We’ve leads to rescue Chibok girls – FG

  Gombe police foil bomb attack on school

By Chizoba Ogbeche, Abuja,
and Yau  Waziri, Gombe

The federal government  has restated its earlier claim that the military had identified a number of leads that would help it rescue the 219 students of Government Girls Secondary School, Chibok, abducted by Boko Haram insurgents over two months ago.
Coordinator of the National Information Centre (NIC), Mr. Mike Omeri, stated this yesterday in Abuja while responding to questions during a press conference at the centre.

He said: “We are moving closer to finding them; at least, we have identified a number of leads in the course of this exercise. And this is what led to the arrest of the chief of intelligence of Boko Haram and some of their female recruiters.
“We are getting there, but some of the other information is still classified. Please, bear with me and bear with the security forces.”
Omeri, who is also the Director General of the National Orientation Agency (NOA), said the government was working assiduously to rescue the girls unharmed, and advised landlords to do background checks on prospective tenants before accepting them to avoid people with criminal intent.
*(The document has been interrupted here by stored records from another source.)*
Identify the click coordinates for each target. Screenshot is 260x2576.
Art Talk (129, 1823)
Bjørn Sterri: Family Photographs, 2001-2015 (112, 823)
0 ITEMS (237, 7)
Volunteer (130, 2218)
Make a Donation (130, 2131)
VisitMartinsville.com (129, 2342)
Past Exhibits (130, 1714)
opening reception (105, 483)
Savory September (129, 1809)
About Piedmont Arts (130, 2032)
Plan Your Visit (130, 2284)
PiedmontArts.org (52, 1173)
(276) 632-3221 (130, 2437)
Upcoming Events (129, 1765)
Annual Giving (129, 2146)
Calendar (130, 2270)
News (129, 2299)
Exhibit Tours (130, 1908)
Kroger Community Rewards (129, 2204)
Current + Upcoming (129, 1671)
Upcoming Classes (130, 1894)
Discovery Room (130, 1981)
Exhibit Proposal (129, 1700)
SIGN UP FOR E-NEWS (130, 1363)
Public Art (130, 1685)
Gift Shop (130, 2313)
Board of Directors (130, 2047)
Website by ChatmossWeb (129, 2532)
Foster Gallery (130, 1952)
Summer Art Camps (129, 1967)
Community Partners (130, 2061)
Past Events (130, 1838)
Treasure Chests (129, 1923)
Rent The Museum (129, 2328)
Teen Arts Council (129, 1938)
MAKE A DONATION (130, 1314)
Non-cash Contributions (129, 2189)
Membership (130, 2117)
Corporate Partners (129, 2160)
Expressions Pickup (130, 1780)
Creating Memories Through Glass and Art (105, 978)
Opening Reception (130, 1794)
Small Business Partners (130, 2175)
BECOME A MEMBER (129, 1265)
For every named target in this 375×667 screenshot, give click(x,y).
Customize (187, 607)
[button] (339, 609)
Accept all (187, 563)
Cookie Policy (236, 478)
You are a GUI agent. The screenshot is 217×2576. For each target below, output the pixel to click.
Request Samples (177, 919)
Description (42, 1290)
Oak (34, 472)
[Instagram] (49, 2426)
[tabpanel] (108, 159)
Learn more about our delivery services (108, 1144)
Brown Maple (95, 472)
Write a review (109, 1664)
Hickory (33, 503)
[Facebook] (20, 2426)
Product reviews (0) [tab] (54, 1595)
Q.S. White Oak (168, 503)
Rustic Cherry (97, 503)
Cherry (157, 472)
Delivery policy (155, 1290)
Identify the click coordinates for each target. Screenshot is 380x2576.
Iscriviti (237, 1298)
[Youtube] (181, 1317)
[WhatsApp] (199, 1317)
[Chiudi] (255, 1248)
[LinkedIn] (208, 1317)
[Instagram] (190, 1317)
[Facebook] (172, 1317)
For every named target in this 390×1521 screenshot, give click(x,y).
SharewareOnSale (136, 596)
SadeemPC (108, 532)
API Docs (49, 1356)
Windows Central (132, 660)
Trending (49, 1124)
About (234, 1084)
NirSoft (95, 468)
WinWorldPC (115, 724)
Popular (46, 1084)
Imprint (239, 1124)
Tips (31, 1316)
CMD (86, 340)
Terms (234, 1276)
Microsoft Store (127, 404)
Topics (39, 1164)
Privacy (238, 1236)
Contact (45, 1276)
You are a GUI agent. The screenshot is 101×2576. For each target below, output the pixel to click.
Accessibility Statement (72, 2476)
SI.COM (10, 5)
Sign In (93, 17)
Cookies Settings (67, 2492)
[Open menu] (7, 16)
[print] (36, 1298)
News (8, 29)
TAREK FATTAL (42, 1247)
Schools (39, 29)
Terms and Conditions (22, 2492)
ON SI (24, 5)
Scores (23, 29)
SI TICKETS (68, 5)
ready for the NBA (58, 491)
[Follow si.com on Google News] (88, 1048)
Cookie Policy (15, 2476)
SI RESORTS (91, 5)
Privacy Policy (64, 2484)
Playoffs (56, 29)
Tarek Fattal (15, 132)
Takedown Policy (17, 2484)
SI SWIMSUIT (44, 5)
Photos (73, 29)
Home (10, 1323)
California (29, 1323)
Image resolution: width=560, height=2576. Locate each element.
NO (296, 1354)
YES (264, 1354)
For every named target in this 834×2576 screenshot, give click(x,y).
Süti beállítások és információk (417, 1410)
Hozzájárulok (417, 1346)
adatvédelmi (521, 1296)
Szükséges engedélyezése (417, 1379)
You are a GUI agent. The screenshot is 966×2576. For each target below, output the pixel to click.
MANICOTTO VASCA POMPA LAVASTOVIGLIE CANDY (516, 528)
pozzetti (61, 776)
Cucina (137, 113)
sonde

He said this was necessary “because people with dubious character and intention are moving to new areas so as not to be detected.”
In a related development, the Gombe state police command has announced that it had foiled a suicide bomb attack aimed at a school where students were writing NECO exams in Gombe town.
It said it discovered a Honda-Odyssey car loaded with improvised explosive devices (IEDs) which were about to be detonated while the students were writing the exams at Government Day Secondary School (Pilot), Gombe.
Speaking to newsmen, the state Commissioner of Police, Mr. Abdullahi Kudu Nma, said the anti-bomb squad appeared at the scene of the incident shortly after the suicide bomber had rammed the vehicle into the building of the school.
He said the police discovered about five gas cylinders, three military tool boxes, and two military ammunition boxes inside the vehicle.
Nma added that the bomber had tried to detonate the bomb at the school where the Mathematics examination for NECO was holding.
The police boss said but for God’s intervention the bomb would have exploded and destroyed the entire area, including as far as about 800 square metres.

“By the virtue of our prayers,they did not succeed,” he said.
An  eyewitness  said  the suspected  suicide bomber  had  rammed into the building about three times, trying to detonate it.
Some people thought he was a learner,  but it was later realised that it could be a suicide mission aimed at the students, the source added.
However, the police command had yet to confirm if it had made any arrest in relation to the situation.
The police commissioner called on the general public to assist the police with useful information that could lead to the arrest of the perpetrators.